The failure, by their parents and by us, to apparently be able to even begin to think about what these two boys (aged 10 and 11) did to two other boys (aged 9 and 10), and why they did it (with echoes of the 1993 Jamie Bulger case) is a truly nauseating spectacle.

Michael Haneke’s recent film The White Ribbon does seem to offer us some kind of a way of beginning to think about our failure to think through an event such as the one that occurred in Edlington. But it is an indirect and disturbing experience, often uncomfortable and deeply unsettling to watch.

Set on the eve of the First World War in 1913, and shot in black and white, the film is set in a north German village where a series of bizarre crimes and unexplained acts of violence (two of which are perpetrated against young children, and have clear echoes of the savagery evident in the Edlington case) are being committed. These senseless and savage acts may in fact be carried out by the children of the village, although the film never allows us to become certain of this. Haneke, in attempting to think these senseless acts uses an oblique approach whereby the children’s guilt is never actually assumed or established. This allows Haneke to do something quite remarkable and increasingly rare: to actually look and to think about what else is happening around the children. What is in fact happening to them is equal to, if not more horrific than, the ‘senseless’ acts of violence. It is all the more disturbing for the fact that what happens to them in their everyday lives supposedly has ‘sense’. What happens to them in this community has become so normal, so much part of the sterile homogeneity of accepted everyday reality that no one (no adult) really questions it. Systematic abuse and violence by adults towards children is endemic, the emotional neglect and indifference towards children by adults is rife, and the level of community endorsed repression is startling. The ‘white ribbon’ of the film’s title refers to the bands of shame that are tied round the arms of the pastor’s ‘naughty’ children who are subjected to his extreme physical and psychological discipline, and even (in the case of the village doctor’s daughter) sexual abuse.

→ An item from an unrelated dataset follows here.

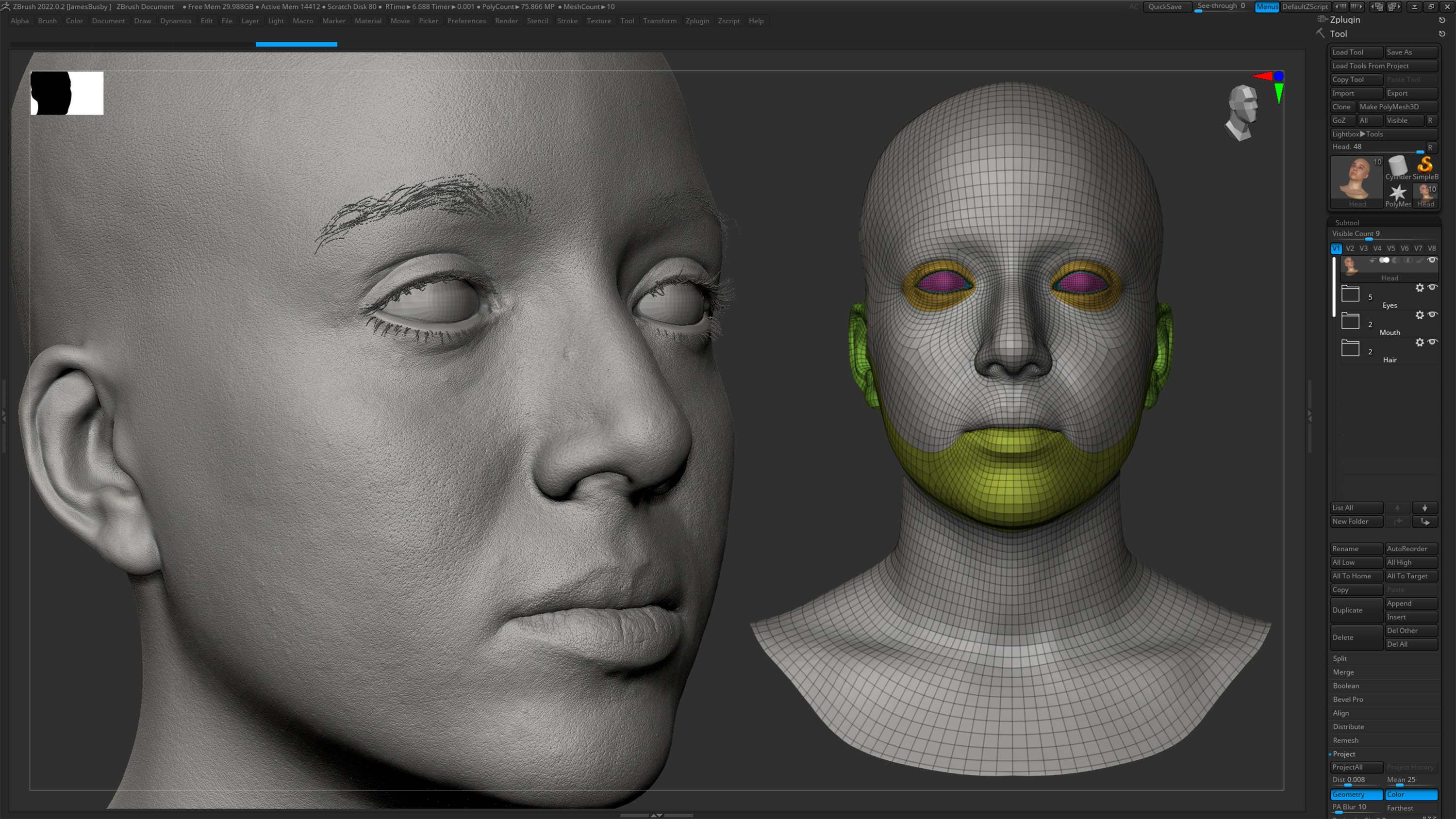Click the settings gear icon for Mouth subtool
This screenshot has height=819, width=1456.
click(1420, 314)
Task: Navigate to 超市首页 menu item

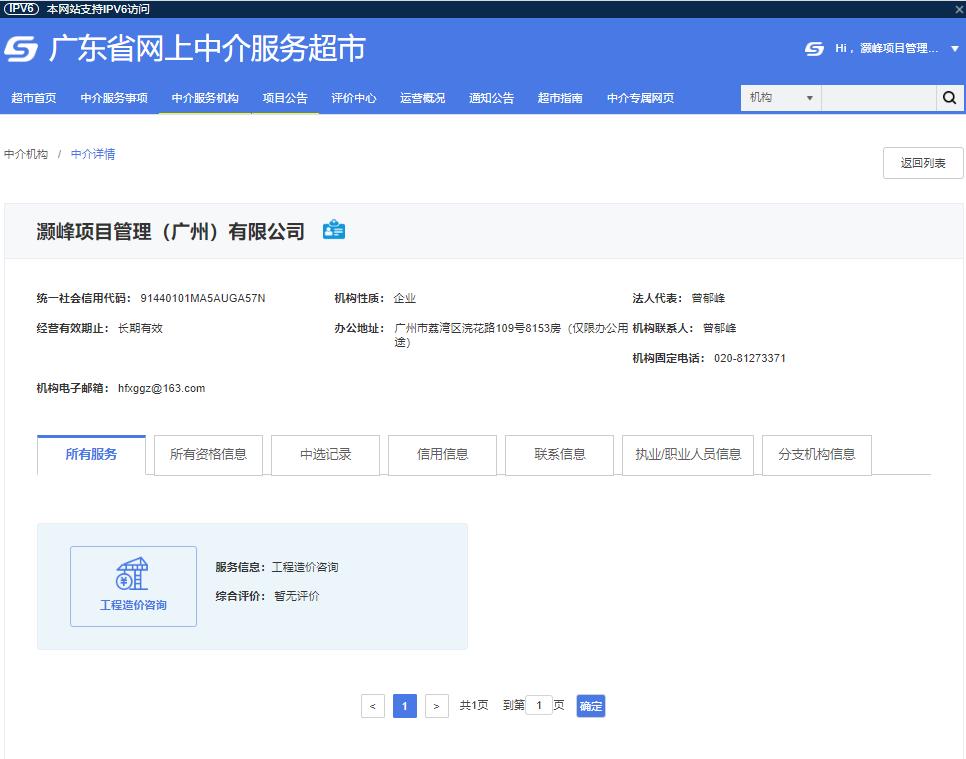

Some critics have theorised that Haneke is attempting to explain the beginnings of fascism – that the generation of children who carry out these senseless and savage acts of cruelty on other children will grow up to be the generation that spawns the Nazis in Germany. But this seems to be a deeply mistaken understanding of the film; what the film is really about is the failures of the present. It is a film about our current failures with regard to our children, the failure to create a world that is not marked by absolutely endemic cruelty, indifference, greed, and stupidity. It is a film about the nihilism of the present. Haneke’s film is an attempt to re-engage the appalling moral complacency of present western societies that have become so sick and intellectually cretinous that we all easily accept a situation where we now have trials where we assign guilt to children (aged 10 and 11) where the fault almost certainly lies in their everyday lives, in the appalling reality we (adults) have created and go on reproducing, and into which our ‘guilty’ children are born.